# Server 2003 Administrator profile corrupt



## jwewing23 (Jul 24, 2007)

I am new to Server 2003. I have been setting up user profiles and that is working great. Then I decided to setup a basic folder redirection which redirects all profiles. When I did this, I did not realize that it would redirect the administrator profile as well. All of the folder redirections are working perfect except the Administrator profile which now cannot find the mydocuments, appdata, desktop folders.
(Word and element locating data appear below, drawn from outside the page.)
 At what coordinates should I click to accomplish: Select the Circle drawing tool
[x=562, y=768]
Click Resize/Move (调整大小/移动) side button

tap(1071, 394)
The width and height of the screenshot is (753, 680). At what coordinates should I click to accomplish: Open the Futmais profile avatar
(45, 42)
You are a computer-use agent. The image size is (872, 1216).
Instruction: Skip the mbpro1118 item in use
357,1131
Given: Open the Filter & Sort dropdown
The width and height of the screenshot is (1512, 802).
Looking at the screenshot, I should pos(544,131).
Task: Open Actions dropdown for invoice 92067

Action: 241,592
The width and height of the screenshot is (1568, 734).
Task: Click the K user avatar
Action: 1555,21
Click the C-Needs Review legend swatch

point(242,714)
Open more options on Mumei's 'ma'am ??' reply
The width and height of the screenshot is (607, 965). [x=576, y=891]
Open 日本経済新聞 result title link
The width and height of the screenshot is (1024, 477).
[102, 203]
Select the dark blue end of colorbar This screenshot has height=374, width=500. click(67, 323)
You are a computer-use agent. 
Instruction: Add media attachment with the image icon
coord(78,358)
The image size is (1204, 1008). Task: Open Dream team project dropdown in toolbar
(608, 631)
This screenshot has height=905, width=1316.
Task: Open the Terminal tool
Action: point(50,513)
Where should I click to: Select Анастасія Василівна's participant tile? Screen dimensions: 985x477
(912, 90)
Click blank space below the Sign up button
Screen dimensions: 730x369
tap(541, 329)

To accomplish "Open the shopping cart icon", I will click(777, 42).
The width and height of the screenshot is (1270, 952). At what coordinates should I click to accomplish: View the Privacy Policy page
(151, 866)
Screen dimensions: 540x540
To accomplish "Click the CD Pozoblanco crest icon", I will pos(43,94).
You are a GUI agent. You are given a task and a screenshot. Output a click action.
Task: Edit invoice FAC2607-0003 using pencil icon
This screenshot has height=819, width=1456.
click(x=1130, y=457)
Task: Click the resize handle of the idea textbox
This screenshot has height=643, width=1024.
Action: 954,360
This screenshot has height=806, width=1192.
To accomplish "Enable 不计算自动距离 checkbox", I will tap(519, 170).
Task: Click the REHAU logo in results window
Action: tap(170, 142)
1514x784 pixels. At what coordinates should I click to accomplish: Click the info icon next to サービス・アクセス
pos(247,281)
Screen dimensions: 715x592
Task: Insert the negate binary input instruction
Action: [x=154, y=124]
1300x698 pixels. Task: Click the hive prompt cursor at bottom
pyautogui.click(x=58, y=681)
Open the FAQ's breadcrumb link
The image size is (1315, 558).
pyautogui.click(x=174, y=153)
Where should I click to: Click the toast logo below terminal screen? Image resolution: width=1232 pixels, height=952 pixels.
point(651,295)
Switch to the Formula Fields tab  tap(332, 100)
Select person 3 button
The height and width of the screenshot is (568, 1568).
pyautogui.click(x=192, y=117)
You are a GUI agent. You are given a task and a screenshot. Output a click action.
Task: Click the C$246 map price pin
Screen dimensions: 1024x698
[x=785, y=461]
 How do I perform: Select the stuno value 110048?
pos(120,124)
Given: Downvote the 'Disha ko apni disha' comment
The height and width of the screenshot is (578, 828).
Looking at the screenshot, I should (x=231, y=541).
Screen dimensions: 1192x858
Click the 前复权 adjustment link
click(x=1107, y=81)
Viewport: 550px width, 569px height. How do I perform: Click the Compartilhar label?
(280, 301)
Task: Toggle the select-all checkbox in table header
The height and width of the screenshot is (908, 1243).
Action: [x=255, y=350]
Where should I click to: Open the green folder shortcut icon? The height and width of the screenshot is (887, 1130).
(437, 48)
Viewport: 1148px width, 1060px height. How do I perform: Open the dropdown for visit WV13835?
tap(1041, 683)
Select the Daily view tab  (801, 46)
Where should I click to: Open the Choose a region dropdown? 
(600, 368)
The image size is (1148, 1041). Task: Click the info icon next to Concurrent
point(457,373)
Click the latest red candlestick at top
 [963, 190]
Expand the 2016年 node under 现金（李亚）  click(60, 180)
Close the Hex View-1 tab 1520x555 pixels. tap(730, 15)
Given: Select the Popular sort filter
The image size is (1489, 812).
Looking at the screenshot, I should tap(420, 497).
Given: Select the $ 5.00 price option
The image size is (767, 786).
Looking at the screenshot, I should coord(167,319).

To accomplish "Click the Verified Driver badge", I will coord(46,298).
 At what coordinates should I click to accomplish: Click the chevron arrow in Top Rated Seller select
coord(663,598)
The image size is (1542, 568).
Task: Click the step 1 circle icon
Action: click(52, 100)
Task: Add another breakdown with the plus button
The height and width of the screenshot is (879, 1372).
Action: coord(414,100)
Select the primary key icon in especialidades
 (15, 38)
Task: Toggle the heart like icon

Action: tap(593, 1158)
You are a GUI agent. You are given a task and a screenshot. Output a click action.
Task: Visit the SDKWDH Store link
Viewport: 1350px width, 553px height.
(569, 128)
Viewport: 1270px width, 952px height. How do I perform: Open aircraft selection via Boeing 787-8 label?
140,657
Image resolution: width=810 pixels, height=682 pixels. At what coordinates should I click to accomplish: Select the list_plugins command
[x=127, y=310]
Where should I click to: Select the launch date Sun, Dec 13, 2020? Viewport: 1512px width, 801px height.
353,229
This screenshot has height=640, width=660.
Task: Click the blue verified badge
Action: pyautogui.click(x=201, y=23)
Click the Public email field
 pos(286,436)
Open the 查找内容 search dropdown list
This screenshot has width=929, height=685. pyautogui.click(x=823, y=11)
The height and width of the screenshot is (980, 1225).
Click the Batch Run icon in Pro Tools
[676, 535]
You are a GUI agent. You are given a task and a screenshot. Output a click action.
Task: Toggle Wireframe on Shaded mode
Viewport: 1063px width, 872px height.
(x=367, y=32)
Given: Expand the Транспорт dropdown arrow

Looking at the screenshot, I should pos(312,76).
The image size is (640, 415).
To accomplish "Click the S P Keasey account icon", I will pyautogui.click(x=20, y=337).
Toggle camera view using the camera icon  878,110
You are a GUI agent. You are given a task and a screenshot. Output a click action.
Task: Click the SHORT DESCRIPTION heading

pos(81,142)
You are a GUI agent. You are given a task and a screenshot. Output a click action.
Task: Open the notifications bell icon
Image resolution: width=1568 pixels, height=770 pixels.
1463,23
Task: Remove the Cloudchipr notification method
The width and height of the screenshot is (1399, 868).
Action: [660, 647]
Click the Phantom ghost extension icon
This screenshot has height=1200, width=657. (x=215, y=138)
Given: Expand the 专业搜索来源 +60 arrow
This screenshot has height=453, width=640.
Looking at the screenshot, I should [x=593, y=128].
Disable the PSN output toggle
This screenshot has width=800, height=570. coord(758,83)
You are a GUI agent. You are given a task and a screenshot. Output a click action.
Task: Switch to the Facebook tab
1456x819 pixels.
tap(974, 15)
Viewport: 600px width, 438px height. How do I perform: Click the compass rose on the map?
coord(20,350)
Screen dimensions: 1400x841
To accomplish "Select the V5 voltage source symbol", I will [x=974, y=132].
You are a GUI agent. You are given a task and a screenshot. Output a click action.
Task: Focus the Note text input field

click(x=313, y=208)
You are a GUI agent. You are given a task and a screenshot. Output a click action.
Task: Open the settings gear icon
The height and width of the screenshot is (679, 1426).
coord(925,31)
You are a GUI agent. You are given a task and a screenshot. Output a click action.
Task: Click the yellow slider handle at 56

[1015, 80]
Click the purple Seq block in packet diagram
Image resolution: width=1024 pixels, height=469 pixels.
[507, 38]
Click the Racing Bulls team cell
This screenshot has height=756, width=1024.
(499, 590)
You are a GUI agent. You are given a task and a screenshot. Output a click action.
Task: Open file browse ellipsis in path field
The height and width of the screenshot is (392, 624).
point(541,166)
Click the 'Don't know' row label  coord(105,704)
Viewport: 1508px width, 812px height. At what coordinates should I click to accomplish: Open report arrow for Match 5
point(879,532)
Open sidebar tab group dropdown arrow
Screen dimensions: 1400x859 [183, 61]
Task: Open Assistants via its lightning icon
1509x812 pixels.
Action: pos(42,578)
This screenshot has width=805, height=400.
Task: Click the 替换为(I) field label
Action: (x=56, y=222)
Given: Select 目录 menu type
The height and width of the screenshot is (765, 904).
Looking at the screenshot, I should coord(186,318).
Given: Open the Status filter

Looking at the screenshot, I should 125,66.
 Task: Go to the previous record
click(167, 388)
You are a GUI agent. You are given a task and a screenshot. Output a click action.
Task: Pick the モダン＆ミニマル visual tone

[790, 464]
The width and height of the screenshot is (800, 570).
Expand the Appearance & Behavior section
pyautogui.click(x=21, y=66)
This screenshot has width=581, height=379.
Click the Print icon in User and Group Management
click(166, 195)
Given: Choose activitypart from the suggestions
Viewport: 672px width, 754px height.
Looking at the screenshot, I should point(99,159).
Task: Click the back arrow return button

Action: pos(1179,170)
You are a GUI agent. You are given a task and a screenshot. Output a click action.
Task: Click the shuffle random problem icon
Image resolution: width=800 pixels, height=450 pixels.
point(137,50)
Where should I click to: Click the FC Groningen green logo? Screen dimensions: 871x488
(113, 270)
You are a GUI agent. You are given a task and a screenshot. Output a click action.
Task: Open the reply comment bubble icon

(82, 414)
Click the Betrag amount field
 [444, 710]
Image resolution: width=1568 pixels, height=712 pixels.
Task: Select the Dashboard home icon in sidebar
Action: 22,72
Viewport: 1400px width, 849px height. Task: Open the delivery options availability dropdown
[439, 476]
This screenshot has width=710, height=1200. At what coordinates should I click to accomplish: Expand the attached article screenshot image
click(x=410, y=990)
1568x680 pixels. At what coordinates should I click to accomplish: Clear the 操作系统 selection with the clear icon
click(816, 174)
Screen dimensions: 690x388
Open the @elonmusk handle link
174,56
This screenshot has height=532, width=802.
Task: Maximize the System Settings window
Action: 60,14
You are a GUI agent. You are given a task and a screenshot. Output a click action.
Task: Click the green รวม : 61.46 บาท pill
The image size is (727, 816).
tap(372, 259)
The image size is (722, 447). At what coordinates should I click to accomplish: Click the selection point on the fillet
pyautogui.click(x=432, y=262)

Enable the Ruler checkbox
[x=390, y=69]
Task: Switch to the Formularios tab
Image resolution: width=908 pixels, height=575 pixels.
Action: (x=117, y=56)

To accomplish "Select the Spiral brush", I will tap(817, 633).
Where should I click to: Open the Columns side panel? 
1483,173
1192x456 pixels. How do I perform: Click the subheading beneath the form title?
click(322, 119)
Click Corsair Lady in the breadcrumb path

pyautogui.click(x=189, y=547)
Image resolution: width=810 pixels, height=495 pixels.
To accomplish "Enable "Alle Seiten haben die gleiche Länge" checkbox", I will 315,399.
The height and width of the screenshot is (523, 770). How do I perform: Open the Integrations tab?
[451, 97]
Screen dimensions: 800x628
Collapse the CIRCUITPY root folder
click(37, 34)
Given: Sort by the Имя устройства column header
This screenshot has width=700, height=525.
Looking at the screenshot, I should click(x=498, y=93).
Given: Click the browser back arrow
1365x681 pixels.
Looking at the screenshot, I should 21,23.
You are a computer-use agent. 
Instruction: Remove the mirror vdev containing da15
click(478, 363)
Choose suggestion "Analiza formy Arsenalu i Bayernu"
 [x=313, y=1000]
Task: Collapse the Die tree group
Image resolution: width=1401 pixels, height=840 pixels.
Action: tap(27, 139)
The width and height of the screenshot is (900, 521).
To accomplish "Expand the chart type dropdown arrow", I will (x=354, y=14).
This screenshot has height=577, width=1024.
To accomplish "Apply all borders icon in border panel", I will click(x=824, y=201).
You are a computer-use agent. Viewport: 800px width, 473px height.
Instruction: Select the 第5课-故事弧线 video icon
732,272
I found a way to do the folder redirection without including the Administrator and I have set that up, but the profile is still not finding those folders. Is there a way to reset the Admin profile or delete it and add it again to get it working properly?


----------



## sumeshbnr (Jul 27, 2007)

yes . first Create a account having admin privilages and then login with this account after that u can do with admin account


----------



## jwewing23 (Jul 24, 2007)

I did try that, but I got an error stating that I cannot delete the admin account because it is a built-in account.


----------



## sumeshbnr (Jul 27, 2007)

u cant delete the admin acount.rename that account and craete a new account named administrator with copy the real admin account


----------



## jwewing23 (Jul 24, 2007)

Ok great. I have already did that because that was the only way I could figure out how to do it. I just wanted to be sure there was no other way. Thanks for your help.


----------